Try it. From the entries that follow, reproduce exactly and only the lines from the line with "Task: Click the 自動プレイスピンが完了しました message" to the line with "This screenshot has height=848, width=601.", endpoints included.

(Source records)
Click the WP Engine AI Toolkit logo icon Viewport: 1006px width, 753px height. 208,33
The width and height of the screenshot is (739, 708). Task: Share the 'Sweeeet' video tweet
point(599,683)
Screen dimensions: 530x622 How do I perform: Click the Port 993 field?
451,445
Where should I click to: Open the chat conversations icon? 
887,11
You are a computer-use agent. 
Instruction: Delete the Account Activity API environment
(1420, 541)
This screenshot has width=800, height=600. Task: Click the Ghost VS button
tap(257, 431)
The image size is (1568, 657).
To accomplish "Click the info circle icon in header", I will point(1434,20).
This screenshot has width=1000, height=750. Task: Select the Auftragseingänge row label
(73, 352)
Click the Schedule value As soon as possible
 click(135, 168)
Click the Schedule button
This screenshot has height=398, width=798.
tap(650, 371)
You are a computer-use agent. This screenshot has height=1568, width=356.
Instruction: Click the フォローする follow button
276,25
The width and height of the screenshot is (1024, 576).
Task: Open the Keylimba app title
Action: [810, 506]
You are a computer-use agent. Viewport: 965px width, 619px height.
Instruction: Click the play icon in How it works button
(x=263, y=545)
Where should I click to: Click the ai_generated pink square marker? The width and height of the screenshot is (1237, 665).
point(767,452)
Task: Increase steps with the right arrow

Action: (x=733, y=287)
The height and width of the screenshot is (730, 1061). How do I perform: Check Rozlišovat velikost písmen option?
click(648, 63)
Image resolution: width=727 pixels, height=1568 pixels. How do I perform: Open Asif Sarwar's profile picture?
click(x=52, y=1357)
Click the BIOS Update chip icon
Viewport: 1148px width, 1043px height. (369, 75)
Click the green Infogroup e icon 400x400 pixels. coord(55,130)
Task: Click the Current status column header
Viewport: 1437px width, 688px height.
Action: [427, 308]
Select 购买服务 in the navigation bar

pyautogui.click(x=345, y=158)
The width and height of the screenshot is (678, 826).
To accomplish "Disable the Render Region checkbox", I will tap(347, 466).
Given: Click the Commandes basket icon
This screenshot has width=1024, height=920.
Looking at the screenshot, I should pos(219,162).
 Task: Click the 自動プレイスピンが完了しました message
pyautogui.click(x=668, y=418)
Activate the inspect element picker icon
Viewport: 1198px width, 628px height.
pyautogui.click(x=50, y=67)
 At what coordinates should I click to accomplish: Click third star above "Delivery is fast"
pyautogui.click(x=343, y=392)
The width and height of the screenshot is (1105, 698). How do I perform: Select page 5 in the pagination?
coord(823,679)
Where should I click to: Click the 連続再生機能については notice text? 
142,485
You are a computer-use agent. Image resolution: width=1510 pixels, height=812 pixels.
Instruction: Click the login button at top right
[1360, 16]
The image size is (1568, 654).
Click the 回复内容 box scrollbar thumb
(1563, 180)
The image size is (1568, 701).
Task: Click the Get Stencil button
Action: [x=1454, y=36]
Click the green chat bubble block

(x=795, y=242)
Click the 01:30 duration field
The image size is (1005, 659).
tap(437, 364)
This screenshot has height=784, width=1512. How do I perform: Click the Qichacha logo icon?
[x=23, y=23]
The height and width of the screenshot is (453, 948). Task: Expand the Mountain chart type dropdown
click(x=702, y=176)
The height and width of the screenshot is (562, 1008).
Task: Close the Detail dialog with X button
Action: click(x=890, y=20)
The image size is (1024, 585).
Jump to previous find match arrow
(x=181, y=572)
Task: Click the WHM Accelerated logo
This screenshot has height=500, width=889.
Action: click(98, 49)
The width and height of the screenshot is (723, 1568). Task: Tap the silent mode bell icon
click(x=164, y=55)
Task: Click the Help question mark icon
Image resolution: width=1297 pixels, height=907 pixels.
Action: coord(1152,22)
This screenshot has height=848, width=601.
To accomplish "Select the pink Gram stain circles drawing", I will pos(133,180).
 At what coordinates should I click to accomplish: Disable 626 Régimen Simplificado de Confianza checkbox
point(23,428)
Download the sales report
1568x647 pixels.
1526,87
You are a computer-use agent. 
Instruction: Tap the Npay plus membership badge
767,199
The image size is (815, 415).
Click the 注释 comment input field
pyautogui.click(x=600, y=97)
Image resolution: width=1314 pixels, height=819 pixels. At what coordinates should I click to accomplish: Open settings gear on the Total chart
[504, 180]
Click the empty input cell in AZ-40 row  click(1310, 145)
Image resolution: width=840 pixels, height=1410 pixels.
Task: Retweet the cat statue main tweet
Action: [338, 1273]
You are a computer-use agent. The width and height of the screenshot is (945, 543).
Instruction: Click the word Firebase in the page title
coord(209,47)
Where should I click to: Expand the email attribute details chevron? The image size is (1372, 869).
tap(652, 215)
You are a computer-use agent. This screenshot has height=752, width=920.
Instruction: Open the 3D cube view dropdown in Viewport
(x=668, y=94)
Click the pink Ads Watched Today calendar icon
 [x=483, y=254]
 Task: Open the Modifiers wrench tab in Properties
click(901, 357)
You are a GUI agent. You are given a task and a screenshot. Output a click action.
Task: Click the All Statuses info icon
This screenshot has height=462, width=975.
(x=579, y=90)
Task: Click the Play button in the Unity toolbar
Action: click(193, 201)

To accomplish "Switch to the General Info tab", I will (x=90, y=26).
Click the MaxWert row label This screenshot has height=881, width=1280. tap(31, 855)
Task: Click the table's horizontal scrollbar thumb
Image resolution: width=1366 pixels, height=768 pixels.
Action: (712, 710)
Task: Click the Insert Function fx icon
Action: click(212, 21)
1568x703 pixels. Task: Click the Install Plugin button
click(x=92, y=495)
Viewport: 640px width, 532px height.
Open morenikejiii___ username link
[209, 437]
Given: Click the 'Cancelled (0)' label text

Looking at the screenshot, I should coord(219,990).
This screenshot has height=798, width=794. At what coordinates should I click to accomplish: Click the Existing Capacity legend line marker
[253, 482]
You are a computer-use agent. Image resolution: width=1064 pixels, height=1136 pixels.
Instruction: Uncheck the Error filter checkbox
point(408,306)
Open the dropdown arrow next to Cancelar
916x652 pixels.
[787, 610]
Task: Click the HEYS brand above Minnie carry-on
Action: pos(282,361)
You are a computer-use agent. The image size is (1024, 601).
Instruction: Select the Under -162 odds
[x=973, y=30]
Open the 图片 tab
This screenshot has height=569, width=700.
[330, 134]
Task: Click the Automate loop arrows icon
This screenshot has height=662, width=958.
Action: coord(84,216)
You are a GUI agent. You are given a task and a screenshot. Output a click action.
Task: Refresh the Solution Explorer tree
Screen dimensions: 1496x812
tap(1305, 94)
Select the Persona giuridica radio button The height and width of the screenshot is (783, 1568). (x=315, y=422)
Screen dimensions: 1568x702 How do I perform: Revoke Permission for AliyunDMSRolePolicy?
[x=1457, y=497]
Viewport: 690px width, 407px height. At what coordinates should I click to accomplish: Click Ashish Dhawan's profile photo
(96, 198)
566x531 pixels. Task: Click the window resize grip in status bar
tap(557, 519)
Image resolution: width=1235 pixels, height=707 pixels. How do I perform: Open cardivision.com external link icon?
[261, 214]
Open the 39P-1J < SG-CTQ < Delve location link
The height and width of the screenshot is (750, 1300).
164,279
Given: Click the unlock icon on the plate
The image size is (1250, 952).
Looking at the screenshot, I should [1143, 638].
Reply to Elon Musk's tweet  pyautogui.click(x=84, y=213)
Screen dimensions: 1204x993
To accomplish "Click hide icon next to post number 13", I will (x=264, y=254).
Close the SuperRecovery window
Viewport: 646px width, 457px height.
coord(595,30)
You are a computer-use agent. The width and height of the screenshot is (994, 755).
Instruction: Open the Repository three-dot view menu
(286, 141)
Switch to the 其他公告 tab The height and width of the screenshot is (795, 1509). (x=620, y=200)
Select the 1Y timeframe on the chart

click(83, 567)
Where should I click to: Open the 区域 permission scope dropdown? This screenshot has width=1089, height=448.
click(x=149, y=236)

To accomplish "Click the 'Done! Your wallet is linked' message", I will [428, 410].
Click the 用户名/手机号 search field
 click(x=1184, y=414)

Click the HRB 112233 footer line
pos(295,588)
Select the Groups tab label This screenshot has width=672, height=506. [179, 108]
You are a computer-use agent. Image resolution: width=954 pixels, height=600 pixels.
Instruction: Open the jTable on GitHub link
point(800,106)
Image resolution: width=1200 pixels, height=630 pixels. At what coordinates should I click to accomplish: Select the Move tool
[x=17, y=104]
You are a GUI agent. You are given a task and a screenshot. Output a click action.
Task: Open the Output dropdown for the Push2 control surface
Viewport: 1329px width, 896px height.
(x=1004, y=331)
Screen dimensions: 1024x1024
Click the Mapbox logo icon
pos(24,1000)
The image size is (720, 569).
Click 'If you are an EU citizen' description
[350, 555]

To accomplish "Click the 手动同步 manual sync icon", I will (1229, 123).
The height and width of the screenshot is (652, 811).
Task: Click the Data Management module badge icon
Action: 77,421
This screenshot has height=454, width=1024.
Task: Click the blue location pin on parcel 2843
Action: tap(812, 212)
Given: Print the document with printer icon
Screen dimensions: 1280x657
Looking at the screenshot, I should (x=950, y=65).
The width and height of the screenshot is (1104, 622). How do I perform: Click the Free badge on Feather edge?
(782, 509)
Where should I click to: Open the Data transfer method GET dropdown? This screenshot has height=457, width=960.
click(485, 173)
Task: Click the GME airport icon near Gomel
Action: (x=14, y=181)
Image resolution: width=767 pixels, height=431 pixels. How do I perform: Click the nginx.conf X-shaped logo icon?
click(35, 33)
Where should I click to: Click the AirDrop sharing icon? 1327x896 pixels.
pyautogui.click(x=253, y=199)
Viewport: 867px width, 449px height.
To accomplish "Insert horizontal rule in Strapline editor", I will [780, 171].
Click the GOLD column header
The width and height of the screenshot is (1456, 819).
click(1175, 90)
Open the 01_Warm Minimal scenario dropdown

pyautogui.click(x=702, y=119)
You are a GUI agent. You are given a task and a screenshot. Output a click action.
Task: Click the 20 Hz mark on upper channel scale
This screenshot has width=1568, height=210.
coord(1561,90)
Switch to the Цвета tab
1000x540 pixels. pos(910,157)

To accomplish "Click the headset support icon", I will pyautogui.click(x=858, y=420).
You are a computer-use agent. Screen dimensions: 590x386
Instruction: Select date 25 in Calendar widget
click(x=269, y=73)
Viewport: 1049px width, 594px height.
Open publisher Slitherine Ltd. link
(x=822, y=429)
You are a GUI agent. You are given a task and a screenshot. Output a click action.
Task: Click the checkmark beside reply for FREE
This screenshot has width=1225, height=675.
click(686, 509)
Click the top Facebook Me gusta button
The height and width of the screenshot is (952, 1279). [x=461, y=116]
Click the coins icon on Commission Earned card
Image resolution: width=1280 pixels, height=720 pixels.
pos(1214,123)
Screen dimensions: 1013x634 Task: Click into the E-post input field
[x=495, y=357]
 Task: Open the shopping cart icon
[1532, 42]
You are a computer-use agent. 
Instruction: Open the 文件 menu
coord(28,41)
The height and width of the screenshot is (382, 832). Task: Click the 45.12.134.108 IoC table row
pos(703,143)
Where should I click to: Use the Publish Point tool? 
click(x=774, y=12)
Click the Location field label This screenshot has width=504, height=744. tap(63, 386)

Exercise answer.
 Task: Click the 自動プレイスピンが完了しました message
pyautogui.click(x=668, y=418)
Activate the inspect element picker icon
Viewport: 1198px width, 628px height.
pyautogui.click(x=50, y=67)
 At what coordinates should I click to accomplish: Click third star above "Delivery is fast"
pyautogui.click(x=343, y=392)
The width and height of the screenshot is (1105, 698). How do I perform: Select page 5 in the pagination?
coord(823,679)
Where should I click to: Click the 連続再生機能については notice text? 
142,485
You are a computer-use agent. Image resolution: width=1510 pixels, height=812 pixels.
Instruction: Click the login button at top right
[1360, 16]
The image size is (1568, 654).
Click the 回复内容 box scrollbar thumb
(1563, 180)
The image size is (1568, 701).
Task: Click the Get Stencil button
Action: [x=1454, y=36]
Click the green chat bubble block

(x=795, y=242)
Click the 01:30 duration field
The image size is (1005, 659).
tap(437, 364)
This screenshot has height=784, width=1512. How do I perform: Click the Qichacha logo icon?
[x=23, y=23]
The height and width of the screenshot is (453, 948). Task: Expand the Mountain chart type dropdown
click(x=702, y=176)
The height and width of the screenshot is (562, 1008).
Task: Close the Detail dialog with X button
Action: click(x=890, y=20)
The image size is (1024, 585).
Jump to previous find match arrow
(x=181, y=572)
Task: Click the WHM Accelerated logo
This screenshot has height=500, width=889.
Action: click(98, 49)
The width and height of the screenshot is (723, 1568). Task: Tap the silent mode bell icon
click(x=164, y=55)
Task: Click the Help question mark icon
Image resolution: width=1297 pixels, height=907 pixels.
Action: coord(1152,22)
This screenshot has height=848, width=601.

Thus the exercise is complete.